This article is for informational purposes only, not medical advice. Consult your healthcare provider for personalized guidance.
What exercise should you choose to keep blood sugar in check?

Exercise is a powerful tool for managing blood sugar, especially for people with diabetes. But with so many options: —walking, weightlifting, or high-intensity workouts—choosing the right one can feel overwhelming. This blog breaks down how different exercises affect your blood sugar, offering clear guidance based on scientific research to help you pick the best fit for keeping your levels in check.


Main type of exercise

  • Aerobic Exercises: Think walking, running, cycling, or swimming.

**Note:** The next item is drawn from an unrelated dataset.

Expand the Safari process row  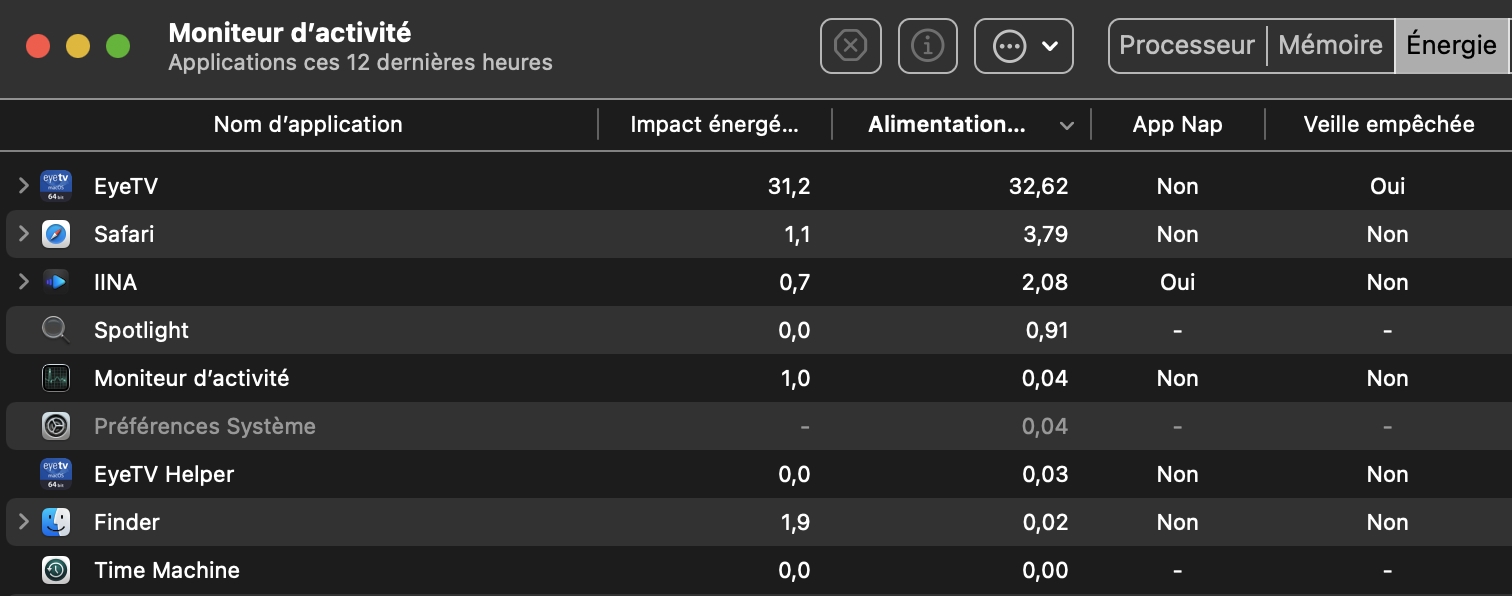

These get your heart pumping and can lower blood sugar during and after activity by improving insulin sensitivity. A study in Diabetes Care found moderate-intensity aerobic exercise helps reduce blood sugar in type 2 diabetes.
  • Resistance Exercises: These include weightlifting and bodyweight moves, building muscle mass which uses more glucose. Research in the British Journal of Sports Medicine shows resistance training can lower HbA1c levels, improving long-term blood sugar control.
  • High-Intensity Interval Training (HIIT): Short bursts of intense exercise followed by rest, like sprinting then walking. A review in Sports Medicine suggests HIIT can improve glucose control, potentially more efficiently than steady aerobic workouts.


Intensity and Duration

The American Diabetes Association (ADA) recommends a mix of both aerobic and resistance exercises for best results. Aim for at least 150 minutes of moderate aerobic exercise weekly, spread over at least three days, with no more than two days without activity. Add resistance training at least twice a week, focusing on major muscle groups.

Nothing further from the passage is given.